Toplum olarak büyük bir sınavdan geçiyoruz. insanlar birbirlerini savaşlar saldırılar ile öldürürken bir anda gözümüzle göremediğimiz kadar küçük bir virus tüm dünyadaki insanlara saldırmaya başladı. Bıraktık birbirimizle savaşmayı. Ama unuturuz yine.
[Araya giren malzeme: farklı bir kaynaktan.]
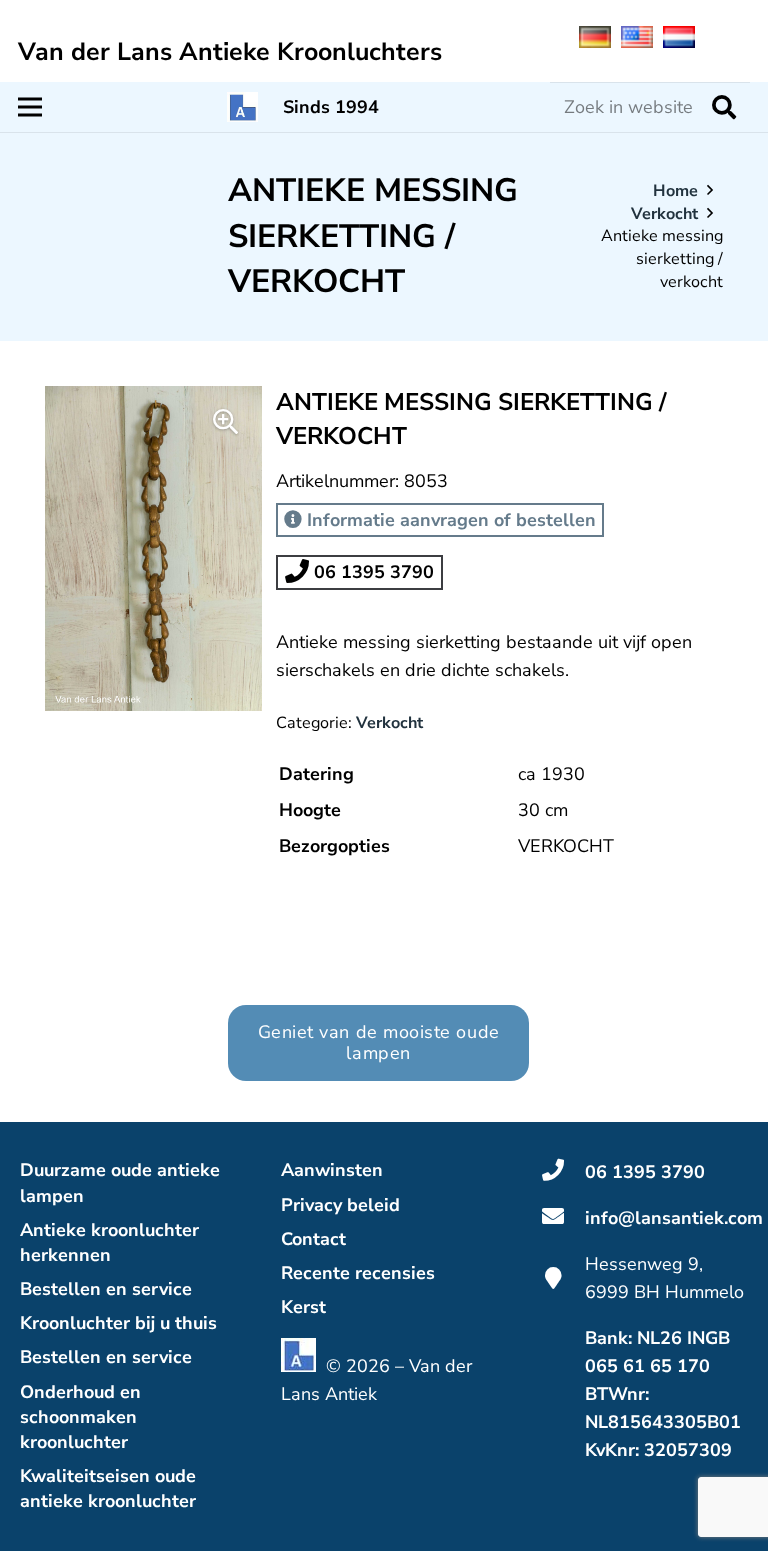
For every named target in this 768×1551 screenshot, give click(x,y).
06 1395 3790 (371, 572)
Virus kalmasın yine başlarız birbirimizi öldürmeye. Bu virusün kendi başına olduğunu düşünmüyorum, bir insan yapımı olabilir. Dünya nüfusunu azaltmak istemiş olabilirler. Çaresinide bulacaklarını düşünmüyorum. Belki koruyucu aşı geliştirirler. Grip aşısı gibi. Hiçbir corona türüne karşı bir ilaç henüz yok. Tıpkı Mers, Sars gibi bu da kendi kendine yok olup gidecektir.
Ülkemizi mahveden din simsarları oldu aslında. Sağlık sistemimiz avrupaya göre daha iyi olmasına karşın yine de yığılmalar nasıl önlenecek bilemiyorum. Böyle bir salgın biliniyordu. Üstelik Araplar kabe gibi dini yerleri kapatmıştı. Bunu bilerek 10bin insan oralara gitti. ibadetini bile yapamadan hastalık kaparak geri geldiler. Gelince bunları Ankadara yurtlara karantina için yerleştirdiler. Bazıları kaçmak istedi, polise tükürük ile bulaştırmaya çalıştılar. Bir de müslüman olacaklar. Şeytana tapmaya gitmiş olmalılar. inandıkları cennet ne kadar yakın acaba onlara bilemem.
Çocuklara dini eğitim okulda verilmeye çalışılıyor ama onları daha çok özgür düşünen, mantıklı bireyler olarak yetiştirmeye çalışıyoruz. Kendileri okusun, öğrensin, doğmalarla değil, mantıkla bilimle kararlar alsınlar istiyoruz. Bu yüzden korkularını geliştirecek, sabit fikirler üzerine benliklerini inşa etmek yerine düşünen, sorgulayan bireyler olaması için çaba gösteriyoruz.